La bibliothèque libre.
Traduction par Louis de Sacy revue et corrigée par Jules Pierrot.
éditeur Panckoucke (p. 321).
XXIV.
Pline à Valens.

Ces jours passés, comme je plaidais devant les centumvirs, les quatre tribunaux assemblés, je me souvins que la même chose m’était arrivée dans ma jeunesse[1]. Ma pensée, comme à l’ordinaire, m’entraîna plus loin. Je commençai à rappeler dans ma mémoire ceux qui suivaient avec moi la carrière du barreau à l’une et à l’autre époque. Je m’aperçus que j’étais le seul qui se fut trouvé aux deux jugemens, tant les lois de la nature, tant les caprices de la fortune amènent de changemens ! Les uns sont morts, les autres bannis. L’âge ou les infirmités ont condamné celui-ci au silence ; la sagesse ménage à celui-là une heureuse tranquillité. L’un commande une armée ; la faveur du prince dispense l’autre des emplois pénibles. Moi-même, quelles vicissitudes n’ai-je point éprouvées ! Les belles-lettres m’ont élevé d’abord, abaissé ensuite, et enfin relevé. Mes liaisons avec les gens de bien m’ont été avantageuses, puis elles m’ont nui[2], et, de nouveau, elles me sont utiles aujourd’hui. Si vous comptez les années, le temps vous paraîtra court ; si vous comptez les événemens, vous croirez parcourir un siècle. Tant de changemens, si rapidement amenés, sont bien propres à nous apprendre, qu’on ne doit désespérer de rien, ne compter sur rien. J’ai coutume de vous communiquer toutes mes pensées, de vous adresser les mêmes leçons, de vous proposer les mêmes exemples qu’à moi-même : ne cherchez pas d’autre intention dans cette lettre. Adieu.

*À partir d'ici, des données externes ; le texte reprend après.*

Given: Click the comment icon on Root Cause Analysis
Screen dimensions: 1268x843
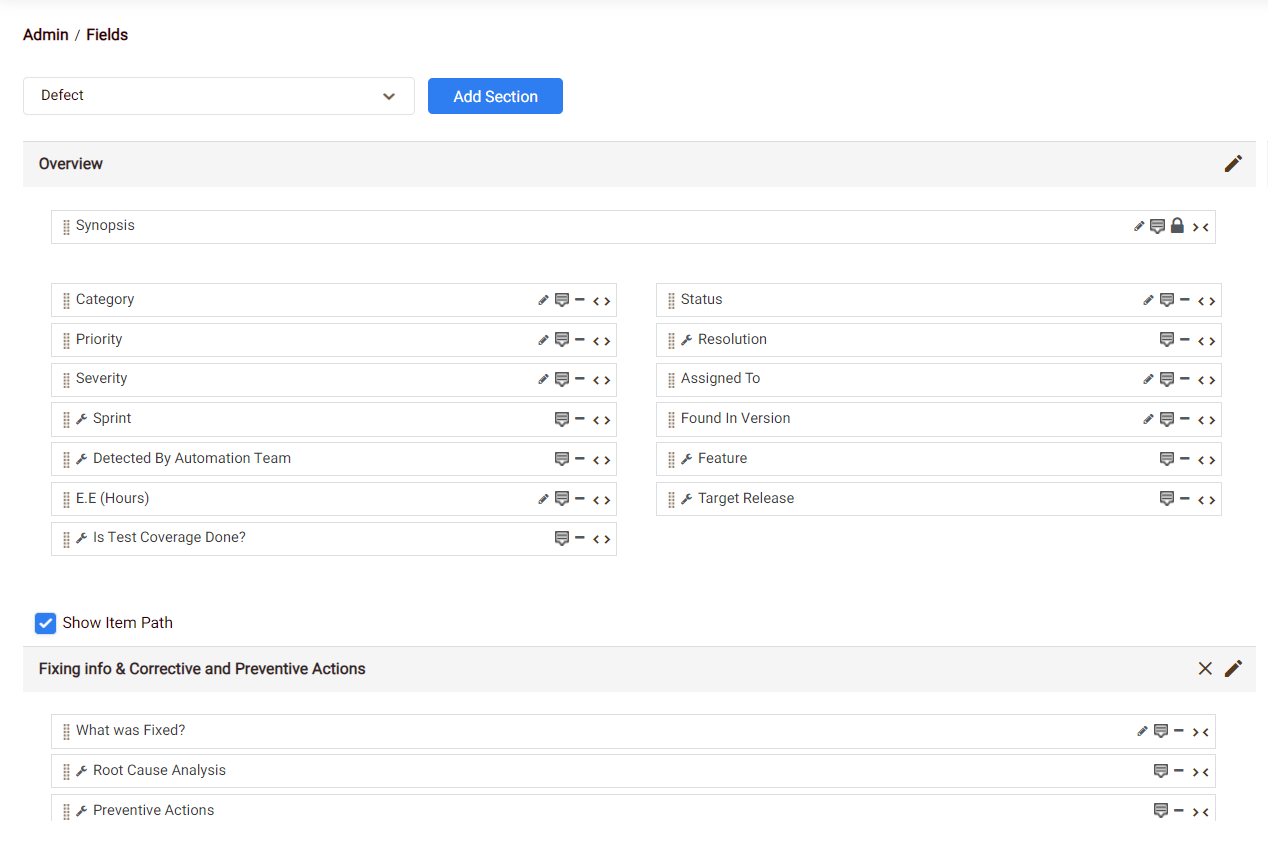Looking at the screenshot, I should pos(1160,771).
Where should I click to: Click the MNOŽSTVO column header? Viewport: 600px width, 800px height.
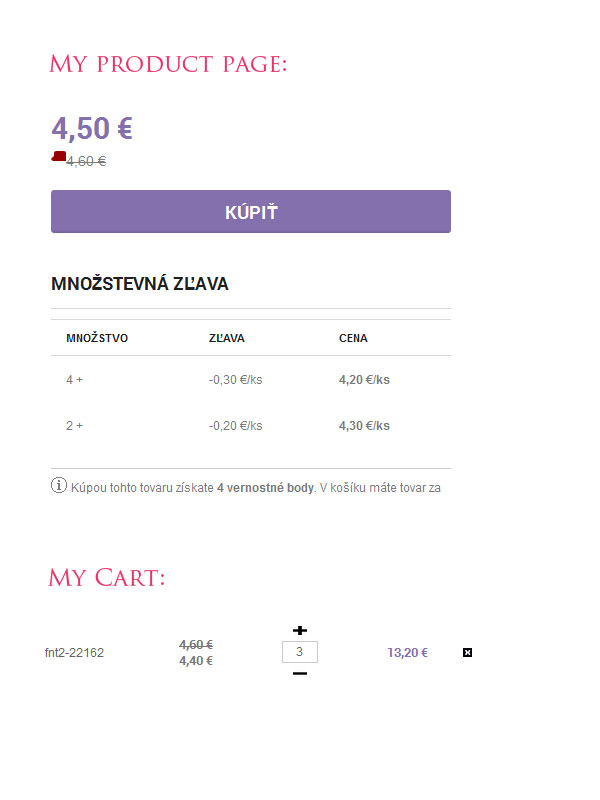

  1. Les quatre tribunaux assemblés, etc. Voyez liv. i, 18, note 57. J’ai suivi le texte donné par M. Lemaire.
  2. Avec les gens de bien, etc. J’ai supprimé bonorum, répété devant obfuerunt, dans le texte mis en regard de la traduction de De Sacy. Je me suis conformé en cela aux dernières éditions de Pline.